- Location in New Castle County and the state of Delaware.
- Pike Creek Valley Location within the state of Delaware Pike Creek Valley Pike Creek Valley (the United States)
- Coordinates: 39°44′10″N 75°41′54″W﻿ / ﻿39.73611°N 75.69833°W
- Country: United States
- State: Delaware
- County: New Castle

Area
- • Total: 2.87 sq mi (7.44 km^{2})
- • Land: 2.87 sq mi (7.43 km^{2})
- • Water: 0 sq mi (0.00 km^{2})
- Elevation: 239 ft (73 m)

Population (2020)
- • Total: 11,692
- • Density: 4,073.1/sq mi (1,572.63/km^{2})
- Time zone: UTC-6 (Central (CST))
- • Summer (DST): UTC-5 (CDT)
- Area code: 302
- GNIS feature ID: 215930

= Pike Creek Valley, Delaware =

Census-designated place in Delaware, United States

Pike Creek Valley is a census-designated place in New Castle County, Delaware, United States. As of the 2020 census, Pike Creek Valley had a population of 11,692.

* **SUPPLIED MATERIAL**
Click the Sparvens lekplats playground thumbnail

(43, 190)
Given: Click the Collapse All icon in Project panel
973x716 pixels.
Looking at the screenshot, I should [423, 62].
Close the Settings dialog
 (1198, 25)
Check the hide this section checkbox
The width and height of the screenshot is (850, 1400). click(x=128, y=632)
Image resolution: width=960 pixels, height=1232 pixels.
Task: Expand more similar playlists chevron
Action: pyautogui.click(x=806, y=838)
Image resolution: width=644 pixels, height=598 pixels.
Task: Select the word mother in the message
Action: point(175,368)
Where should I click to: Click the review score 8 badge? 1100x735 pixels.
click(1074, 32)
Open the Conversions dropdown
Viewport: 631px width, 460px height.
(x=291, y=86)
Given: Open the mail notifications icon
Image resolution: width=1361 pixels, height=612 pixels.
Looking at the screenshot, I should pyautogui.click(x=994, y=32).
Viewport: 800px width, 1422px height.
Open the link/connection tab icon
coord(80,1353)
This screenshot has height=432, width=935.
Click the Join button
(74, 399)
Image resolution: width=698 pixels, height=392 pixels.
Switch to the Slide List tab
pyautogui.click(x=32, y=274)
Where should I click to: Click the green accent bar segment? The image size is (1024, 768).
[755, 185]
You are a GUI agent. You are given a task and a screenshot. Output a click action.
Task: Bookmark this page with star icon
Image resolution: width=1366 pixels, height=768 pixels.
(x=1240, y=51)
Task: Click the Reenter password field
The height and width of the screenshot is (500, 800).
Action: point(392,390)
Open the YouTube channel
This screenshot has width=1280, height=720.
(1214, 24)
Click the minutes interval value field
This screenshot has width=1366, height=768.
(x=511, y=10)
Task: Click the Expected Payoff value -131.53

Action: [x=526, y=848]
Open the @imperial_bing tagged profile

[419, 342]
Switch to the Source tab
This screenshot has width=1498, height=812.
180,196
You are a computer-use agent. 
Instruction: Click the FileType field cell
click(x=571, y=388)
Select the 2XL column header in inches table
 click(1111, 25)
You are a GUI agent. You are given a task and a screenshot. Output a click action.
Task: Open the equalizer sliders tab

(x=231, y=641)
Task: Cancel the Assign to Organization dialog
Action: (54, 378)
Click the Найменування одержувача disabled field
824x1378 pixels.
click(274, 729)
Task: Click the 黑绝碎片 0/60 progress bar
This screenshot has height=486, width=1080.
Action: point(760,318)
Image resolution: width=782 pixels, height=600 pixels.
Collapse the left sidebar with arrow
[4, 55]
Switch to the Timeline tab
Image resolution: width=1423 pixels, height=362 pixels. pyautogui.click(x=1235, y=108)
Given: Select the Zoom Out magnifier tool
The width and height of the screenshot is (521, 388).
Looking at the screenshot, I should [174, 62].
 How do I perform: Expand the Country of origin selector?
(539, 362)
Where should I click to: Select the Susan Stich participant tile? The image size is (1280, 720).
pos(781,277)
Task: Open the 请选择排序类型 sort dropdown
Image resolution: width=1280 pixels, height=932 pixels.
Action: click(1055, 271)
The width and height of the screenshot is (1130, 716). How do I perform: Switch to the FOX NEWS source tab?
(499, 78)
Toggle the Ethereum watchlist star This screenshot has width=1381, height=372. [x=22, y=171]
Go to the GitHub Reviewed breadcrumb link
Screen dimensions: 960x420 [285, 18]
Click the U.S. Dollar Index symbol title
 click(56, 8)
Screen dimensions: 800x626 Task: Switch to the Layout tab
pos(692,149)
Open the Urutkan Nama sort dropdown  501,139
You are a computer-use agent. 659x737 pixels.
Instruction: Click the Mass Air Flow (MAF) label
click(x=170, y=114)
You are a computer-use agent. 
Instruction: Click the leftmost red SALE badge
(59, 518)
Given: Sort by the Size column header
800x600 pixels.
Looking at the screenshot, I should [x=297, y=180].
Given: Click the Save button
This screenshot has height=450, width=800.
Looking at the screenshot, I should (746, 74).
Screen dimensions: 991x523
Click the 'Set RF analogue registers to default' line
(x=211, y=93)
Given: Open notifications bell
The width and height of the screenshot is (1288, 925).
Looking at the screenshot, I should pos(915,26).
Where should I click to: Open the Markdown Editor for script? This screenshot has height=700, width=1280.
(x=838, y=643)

* **SHORT EXERCISE 1**
According to the Pike Creek Valley entry, what was the population at the 2020 census?
* **SHORT EXERCISE 2**
Why does the Pike Creek Valley entry give the same figure in square miles for total area and land area?
* **SHORT EXERCISE 3**
Copy the Pike Creek Valley entry word for word from "- • Summer (DST): UTC-5" up to and including "population of 11,692.".

* **COMPLETE ANSWER 1**
11,692

* **COMPLETE ANSWER 2**
The entry lists the water area as 0 sq mi. With no water, the total area equals the land area of 2.87 sq mi.

* **COMPLETE ANSWER 3**
- • Summer (DST): UTC-5 (CDT)
- Area code: 302
- GNIS feature ID: 215930

= Pike Creek Valley, Delaware =

Census-designated place in Delaware, United States

Pike Creek Valley is a census-designated place in New Castle County, Delaware, United States. As of the 2020 census, Pike Creek Valley had a population of 11,692.